Beyond the LOCAL JOIN behavior, the intent is also off: the endpoints used to discover schemas for cluster X should be hosts in cluster X — not any host in the CHI. shouldCreateReplicatedObjects already uses api.ChiShard{} / api.Cluster{} scopes for related logic.

Why this started showing up after 0.26

Walking the git history on the relevant code:

  • Scoping bug is old. CreateFQDNs(host, …ClickHouseInstallation{}…) for schema discovery dates back to at least 2021 (commit 6b946799d, "dev: unify CreateFQDNs function"), which itself only renamed an older CreatePodFQDNsOfCHI(host.GetCHI()) call. Semantically this has always walked all clusters of the CHI.
  • LOCAL JOIN form: commit d49187d0b (2024-06, first included in release-0.23.6) switched sqlCreateTableReplicated from a has(subquery, ...) form to LOCAL JOIN system.databases. Both forms filter by the executing node's local databases, but the JOIN form is more strict (inner join) so cross-cluster misses are more visible.
  • DNS rework in 0.26: commit 6d625de69 (Feb 2026, first included in release-0.26.0, "dev: rework k8s DNS") added a trailing dot to patternNamespaceDomain (%s.svc.cluster.local.) "to force absolute DNS lookup, avoiding slow search-suffix resolution with ndots:5". Before that, cross-namespace/cross-cluster endpoints in the CHI-wide list could fail DNS resolution fast under common k8s DNS configs, causing QueryAny to fall through and eventually hit a same-cluster host. After 0.26, every CHI endpoint resolves reliably, and QueryAny happily returns from the first endpoint in the slice — which, with CHI-wide scoping, can easily be a host from a different cluster.
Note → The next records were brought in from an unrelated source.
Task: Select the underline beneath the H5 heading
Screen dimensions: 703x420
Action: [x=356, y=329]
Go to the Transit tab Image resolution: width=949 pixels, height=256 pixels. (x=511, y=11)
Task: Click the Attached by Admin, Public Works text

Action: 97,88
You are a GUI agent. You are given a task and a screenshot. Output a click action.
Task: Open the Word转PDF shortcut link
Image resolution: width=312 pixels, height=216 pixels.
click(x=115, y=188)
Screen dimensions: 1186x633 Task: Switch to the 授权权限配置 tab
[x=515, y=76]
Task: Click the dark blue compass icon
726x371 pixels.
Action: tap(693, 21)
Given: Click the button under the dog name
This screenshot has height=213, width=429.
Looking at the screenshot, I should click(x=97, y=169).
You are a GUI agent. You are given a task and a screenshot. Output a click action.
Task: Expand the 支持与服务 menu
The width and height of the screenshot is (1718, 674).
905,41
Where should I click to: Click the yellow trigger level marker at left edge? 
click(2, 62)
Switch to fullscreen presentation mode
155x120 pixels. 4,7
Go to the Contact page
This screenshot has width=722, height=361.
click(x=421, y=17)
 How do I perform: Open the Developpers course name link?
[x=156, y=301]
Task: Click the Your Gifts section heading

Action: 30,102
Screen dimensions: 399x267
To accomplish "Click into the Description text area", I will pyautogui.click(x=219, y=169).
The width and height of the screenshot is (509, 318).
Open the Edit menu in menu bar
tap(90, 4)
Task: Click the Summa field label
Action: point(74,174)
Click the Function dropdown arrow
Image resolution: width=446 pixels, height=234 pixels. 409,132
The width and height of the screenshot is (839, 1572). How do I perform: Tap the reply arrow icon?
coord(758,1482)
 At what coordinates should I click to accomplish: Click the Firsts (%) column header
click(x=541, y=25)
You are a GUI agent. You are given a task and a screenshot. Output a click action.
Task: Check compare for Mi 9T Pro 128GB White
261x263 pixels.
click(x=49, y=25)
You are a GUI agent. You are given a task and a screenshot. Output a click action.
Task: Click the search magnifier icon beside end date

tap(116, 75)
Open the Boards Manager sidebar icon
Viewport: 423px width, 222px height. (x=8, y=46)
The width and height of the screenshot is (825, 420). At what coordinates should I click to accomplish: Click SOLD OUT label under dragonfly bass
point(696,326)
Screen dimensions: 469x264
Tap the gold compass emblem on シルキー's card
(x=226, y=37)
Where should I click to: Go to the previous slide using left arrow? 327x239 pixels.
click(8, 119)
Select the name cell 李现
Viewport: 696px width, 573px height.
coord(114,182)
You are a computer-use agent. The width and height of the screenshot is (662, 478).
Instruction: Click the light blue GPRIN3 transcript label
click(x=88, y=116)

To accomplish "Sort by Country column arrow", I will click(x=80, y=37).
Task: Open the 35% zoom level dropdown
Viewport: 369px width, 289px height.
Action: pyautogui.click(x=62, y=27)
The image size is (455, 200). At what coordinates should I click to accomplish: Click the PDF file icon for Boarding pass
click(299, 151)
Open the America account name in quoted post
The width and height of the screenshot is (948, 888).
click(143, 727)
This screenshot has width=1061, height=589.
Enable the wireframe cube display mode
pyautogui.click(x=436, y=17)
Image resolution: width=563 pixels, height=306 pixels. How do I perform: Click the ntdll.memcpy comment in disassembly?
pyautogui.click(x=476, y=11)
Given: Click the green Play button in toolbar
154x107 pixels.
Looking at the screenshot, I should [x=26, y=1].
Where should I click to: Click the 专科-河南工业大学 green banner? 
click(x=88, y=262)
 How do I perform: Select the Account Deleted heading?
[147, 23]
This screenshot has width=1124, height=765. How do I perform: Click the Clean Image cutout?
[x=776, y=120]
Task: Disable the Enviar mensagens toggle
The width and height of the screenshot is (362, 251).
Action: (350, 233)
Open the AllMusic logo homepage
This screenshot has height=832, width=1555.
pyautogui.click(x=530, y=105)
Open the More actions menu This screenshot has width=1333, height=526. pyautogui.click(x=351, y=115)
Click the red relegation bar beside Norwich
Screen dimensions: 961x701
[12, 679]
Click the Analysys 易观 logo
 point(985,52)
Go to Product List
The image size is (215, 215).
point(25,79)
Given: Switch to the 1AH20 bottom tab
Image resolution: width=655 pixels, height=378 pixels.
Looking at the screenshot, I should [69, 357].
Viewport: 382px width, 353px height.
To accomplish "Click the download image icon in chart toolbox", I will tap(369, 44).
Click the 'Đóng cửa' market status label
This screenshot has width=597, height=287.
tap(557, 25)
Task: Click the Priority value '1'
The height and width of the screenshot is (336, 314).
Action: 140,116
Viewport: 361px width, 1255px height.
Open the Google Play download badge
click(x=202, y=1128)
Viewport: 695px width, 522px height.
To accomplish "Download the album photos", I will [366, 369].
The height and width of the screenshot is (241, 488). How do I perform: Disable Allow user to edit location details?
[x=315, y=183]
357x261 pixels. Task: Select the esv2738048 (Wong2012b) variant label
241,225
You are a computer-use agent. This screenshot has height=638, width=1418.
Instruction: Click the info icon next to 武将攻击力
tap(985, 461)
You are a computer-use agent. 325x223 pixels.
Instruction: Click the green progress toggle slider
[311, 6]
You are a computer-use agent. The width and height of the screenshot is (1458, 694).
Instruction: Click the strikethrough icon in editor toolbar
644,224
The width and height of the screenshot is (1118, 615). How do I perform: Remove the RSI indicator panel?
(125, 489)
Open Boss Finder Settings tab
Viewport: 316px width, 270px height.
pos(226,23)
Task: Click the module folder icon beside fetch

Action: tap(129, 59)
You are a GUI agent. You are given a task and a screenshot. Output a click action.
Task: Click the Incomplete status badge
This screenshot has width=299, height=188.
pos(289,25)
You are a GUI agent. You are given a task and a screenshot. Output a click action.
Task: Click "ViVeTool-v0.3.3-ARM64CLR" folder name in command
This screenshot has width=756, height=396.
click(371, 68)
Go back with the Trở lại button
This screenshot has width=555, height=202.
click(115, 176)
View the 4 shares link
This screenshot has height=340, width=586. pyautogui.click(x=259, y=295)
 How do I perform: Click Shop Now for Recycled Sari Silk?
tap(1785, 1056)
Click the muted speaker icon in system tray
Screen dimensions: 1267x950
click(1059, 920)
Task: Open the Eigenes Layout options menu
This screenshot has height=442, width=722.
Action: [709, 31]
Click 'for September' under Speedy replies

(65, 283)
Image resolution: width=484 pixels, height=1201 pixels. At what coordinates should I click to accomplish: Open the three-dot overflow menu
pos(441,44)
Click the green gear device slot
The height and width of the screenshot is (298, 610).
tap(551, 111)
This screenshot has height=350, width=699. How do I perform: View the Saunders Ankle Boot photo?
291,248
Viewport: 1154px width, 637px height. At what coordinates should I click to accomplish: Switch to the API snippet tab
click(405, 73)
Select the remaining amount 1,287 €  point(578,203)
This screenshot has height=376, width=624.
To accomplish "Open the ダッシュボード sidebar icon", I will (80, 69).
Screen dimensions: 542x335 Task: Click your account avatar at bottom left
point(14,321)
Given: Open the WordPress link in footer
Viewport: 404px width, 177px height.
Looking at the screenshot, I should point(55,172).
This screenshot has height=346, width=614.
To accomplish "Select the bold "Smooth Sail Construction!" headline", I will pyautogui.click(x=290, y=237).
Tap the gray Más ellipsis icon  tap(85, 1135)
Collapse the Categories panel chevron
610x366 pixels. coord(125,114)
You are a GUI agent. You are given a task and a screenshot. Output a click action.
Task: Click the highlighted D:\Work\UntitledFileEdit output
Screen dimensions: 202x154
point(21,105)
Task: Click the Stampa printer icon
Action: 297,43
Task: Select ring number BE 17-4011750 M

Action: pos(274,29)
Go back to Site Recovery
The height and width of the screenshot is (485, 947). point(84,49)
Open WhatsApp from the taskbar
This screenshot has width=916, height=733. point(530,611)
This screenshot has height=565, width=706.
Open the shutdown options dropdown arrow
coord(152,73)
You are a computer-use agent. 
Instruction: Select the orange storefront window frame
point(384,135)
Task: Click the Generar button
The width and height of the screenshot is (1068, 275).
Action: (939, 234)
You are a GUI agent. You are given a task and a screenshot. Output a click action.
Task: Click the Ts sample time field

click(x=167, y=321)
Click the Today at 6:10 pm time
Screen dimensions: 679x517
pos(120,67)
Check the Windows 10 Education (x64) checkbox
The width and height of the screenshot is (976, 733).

So the 0.26 DNS fix did not introduce the scoping bug — it removed an accidental failure-mode that had been masking it.

Reproduction

Define a CHI with two clusters, e.g. a primary data cluster with multiple replicas and a secondary cluster (a small analytics or monitoring cluster) with a different set of databases / table engines. Create tables only on the primary cluster. Scale the primary cluster by adding a replica. Depending on which endpoint QueryAny selects, schema discovery for the new replica may run from the secondary cluster's node and return a result filtered by the secondary cluster's local system.databases.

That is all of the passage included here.